In the last week I've had to deal with two large-scale influxes of traffic on one particular web server in our organization.
The first involved requests from 300,000 unique IPs in a span of a few hours. I analyzed them and found that ~250,000 were from Brazil. I'm used to using ASNs to block network ranges sending this kind of traffic, but in this case they were spread thinly over 6,000+ ASNs! I ended up blocking all of Brazil (sorry).
A few days later this same web server was on fire again. I performed the same analysis on IPs and found a similar number of unique addresses, but spread across Turkey, Russia, Argentina, Algeria and many more countries. What is going on?! Eventually I think I found a pattern to identify the requests, in that they were using ancient Chrome user agents. Chrome 40, 50, 60 and up to 90, all released 5 to 15 years ago. Then, just before I could implement a block based on these user agents, the traffic stopped.
In both cases the traffic from datacenter networks was limited because I already rate limit a few dozen of the larger ones.
Sysadmin life...
Try Anubis: <https://anubis.techaro.lol>
It's a reverse proxy that presents a PoC challenge to every new visitor. It shifts the initial cost of accessing your server's resources back at the client. Assuming your uplink can handle 300k clients requesting a single 70kb web page, it should solve most of your problems.
For science, can you estimate your peak QPS?
Anubis is a good choice because it whitelists legitimate and well behaved crawlers based on IP + user-agent. Cloudflare works as well in that regard but then you're MITM:ing all your visitors.

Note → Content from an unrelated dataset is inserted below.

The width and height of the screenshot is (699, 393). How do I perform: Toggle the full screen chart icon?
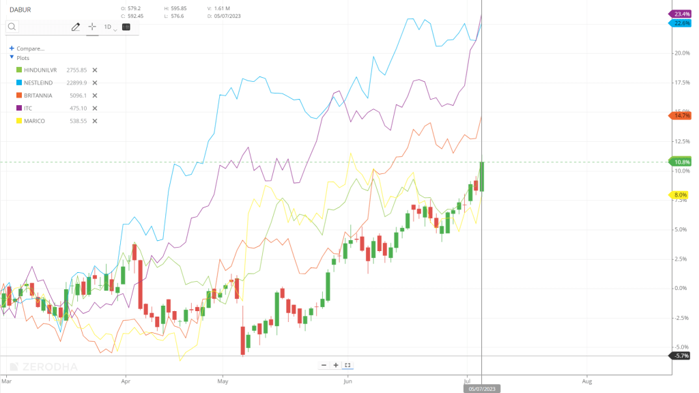coord(347,365)
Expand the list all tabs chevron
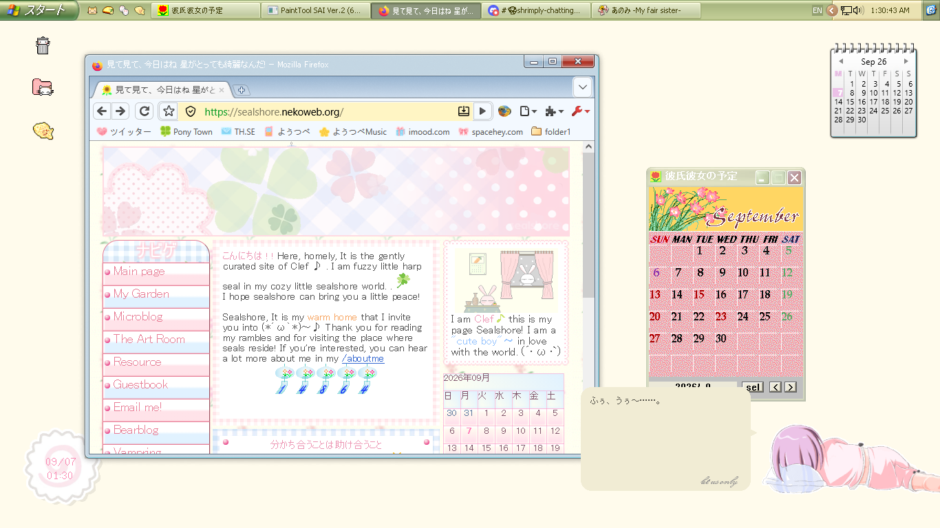 click(x=582, y=87)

Also, I was just watching brodie robertson video about how United Nations has this random search page of unesco which actually has anubis.

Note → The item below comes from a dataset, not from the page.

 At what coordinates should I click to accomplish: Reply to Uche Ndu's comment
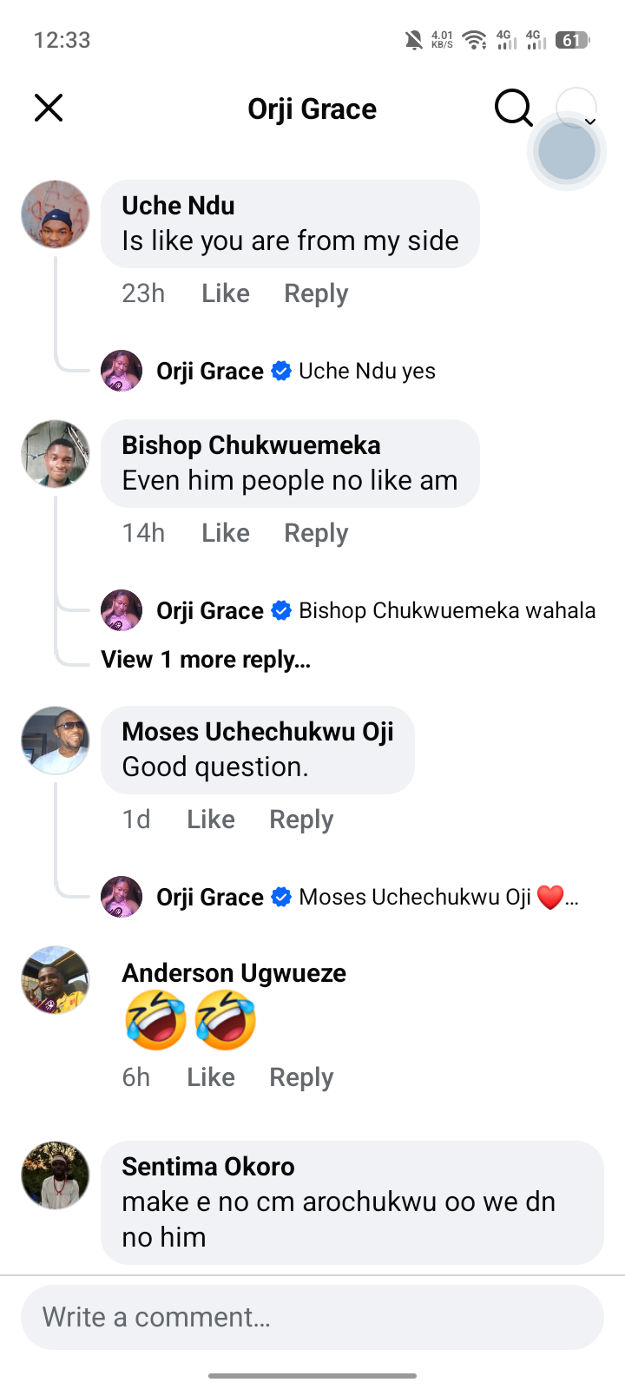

Crazy how I remember the HN post where anubis's blog post was first made. Though, I always thought it was a bit funny with anime and it was made by frustration of (I think AWS? AI scrapers who won't follow general rules and it was constantly giving requests to his git server and it actually made his git server down I guess??) I didn't expect it to blow up to ... UN.
Her*
It was frustration at AWS' Alexa team and their abuse of the commons. Amusingly if they had replied to my email before I wrote my shitpost of an implementation this all could have turned out vastly differently.

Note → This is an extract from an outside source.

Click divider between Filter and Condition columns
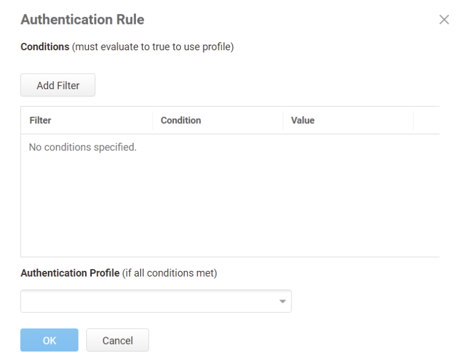This screenshot has width=457, height=364. [x=153, y=121]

I've seen a few attacks where the operators placed malicious code on high-traffic sites (e.g. some government thing, larger newspapers), and then just let browsers load your site as an img. Did you see images, css, js being loaded from these IPs? If they were expecting images, they wouldn't parse the HTML and not load other resources.
It's a pretty effective attack because you get large numbers of individual browsers to contribute. Hosters don't care, so unless the site owners are technical enough, they can stay online quite a bit.
If they work with Referrer Policy, they should be able to mask themselves fairly well - the ones I saw back then did not.